I couldn’t go to “Aunt” Gert for comfort or answers since she had forbidden us. I had no mother to hug or reassure me. When Patti returned with Bonnie a little while later, I sat extra close to her as if attached, quiet and withdrawn.
Time passed. We moved into a rental home on the other side of town and Patti and I went to school and lived with a series of housekeepers. We started to call Maryann “mom,” confused and desperate. But she was finding the support she needed in Bill, a young man she’d been dating prior. He would soon become her fiancé and after they married about a year later, Patti and I experienced a second traumatic loss at her departure.

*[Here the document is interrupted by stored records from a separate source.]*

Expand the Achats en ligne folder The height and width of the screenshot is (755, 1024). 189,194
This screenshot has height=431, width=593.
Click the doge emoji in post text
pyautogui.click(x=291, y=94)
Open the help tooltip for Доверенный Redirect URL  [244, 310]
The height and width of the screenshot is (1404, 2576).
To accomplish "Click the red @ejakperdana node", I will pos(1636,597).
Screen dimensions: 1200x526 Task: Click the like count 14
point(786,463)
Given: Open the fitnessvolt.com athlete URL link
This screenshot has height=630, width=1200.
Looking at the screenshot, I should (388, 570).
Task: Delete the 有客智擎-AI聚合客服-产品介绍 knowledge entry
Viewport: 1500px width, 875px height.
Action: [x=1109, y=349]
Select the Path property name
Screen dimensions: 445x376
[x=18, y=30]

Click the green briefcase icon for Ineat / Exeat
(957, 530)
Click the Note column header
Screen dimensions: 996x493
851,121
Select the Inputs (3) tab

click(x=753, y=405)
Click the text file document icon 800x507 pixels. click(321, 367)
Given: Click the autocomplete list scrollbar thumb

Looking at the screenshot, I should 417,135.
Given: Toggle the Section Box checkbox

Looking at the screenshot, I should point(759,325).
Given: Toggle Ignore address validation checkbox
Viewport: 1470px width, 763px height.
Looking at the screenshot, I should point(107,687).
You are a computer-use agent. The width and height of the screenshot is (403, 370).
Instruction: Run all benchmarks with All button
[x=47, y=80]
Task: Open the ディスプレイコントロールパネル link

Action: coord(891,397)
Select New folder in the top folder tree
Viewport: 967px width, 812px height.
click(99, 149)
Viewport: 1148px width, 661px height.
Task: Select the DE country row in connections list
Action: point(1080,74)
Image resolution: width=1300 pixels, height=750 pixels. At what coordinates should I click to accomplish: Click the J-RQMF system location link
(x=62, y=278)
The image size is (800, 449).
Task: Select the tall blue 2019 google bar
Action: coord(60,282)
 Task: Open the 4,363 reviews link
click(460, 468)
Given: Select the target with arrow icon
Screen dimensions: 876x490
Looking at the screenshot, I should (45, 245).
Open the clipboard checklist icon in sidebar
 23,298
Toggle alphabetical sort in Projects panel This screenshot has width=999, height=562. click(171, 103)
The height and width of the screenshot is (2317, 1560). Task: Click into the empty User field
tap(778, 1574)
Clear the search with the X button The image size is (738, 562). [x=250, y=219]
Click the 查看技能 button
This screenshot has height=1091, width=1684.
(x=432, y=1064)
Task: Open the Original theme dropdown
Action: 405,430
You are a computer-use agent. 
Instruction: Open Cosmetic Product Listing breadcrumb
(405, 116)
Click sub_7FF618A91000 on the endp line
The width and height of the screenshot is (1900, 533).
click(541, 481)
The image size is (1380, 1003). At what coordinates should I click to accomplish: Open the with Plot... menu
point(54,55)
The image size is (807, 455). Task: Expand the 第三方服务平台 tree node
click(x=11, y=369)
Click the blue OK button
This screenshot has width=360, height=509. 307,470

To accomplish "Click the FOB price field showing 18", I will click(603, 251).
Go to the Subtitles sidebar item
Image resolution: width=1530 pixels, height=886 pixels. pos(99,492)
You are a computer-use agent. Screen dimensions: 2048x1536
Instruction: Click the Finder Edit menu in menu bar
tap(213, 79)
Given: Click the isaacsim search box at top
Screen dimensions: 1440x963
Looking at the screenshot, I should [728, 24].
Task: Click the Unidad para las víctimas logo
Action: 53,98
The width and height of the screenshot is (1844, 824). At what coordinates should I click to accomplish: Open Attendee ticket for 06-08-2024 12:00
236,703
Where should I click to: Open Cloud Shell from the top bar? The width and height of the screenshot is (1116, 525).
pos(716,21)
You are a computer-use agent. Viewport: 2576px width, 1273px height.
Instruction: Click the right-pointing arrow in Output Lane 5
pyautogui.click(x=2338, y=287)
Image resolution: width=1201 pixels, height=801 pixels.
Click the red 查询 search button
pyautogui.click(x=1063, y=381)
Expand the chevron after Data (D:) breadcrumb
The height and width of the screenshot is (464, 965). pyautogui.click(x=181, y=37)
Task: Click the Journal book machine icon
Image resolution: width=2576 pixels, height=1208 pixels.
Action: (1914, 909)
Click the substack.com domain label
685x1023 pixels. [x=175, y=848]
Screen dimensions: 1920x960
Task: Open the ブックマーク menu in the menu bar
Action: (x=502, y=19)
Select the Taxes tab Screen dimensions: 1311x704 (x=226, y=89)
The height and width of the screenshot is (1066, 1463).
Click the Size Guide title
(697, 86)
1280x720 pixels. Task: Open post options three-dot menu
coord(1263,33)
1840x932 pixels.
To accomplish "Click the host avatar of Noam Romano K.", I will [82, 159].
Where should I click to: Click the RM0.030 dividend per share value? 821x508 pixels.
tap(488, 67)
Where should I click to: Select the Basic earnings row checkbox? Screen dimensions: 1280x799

But within a year-and-a-half, on the exact site where there had been so much loss, our heartbroken father insisted on rebuilding a house for us. He explained that we needed to be close to everyone we had lost, we would never leave them, the property now “sacred ground.”
And that house, not as grand as the big old Victorian, soon became something more important: a home, built on a strong foundation, not of concrete or cement but faith. While he may have lost so much that May night, our dad had never lost his faith. And by putting one foot in front of another and accepting God’s plan in his life even if it meant tragedy, he inspired us, his surviving children, to follow him to positively rebuild our lives as well. We would become grateful for every new day we were given.
Our dad played music through speakers he put in every room of our new home. He took lots of photos to replace the ones lost with everything else in the fire. And we had slide shows in our living room, sitting together on chairs and sofas laughing in the dark at a screen full of images of our new life moving forward. We observed holidays and danced in the living room after dinner. And went to church and prayed together, sometimes saying a rosary in a circle in our new living room. We celebrated birthdays. We lived.
My father re-married a widow with three children and they came to this new home and helped us all heal. In the next several years' Mare would have five children of her own and when Patti and I were teenagers we would often babysit.
“What should we do if the house catches on fire?” we asked her nervously one evening as she was getting ready to leave for dinner with Bill. But we needn’t have bothered to ask that question as we already knew the answer.
“You get them out,” she said, “You save them.” The person who had saved us knew she could trust us. We would repay our debt, making sure we’d do for her children what she’d done for us.
So now when the fire siren screams, I try to quiet my racing heart with prayers for the people I don’t know who at that moment are facing their own fire. And I say prayers of thanksgiving for the life I’ve been given, having survived my own.
But I’ve come to realize that a part of me will always be in that burning home. Till the day I die, there is some part of me that will never escape.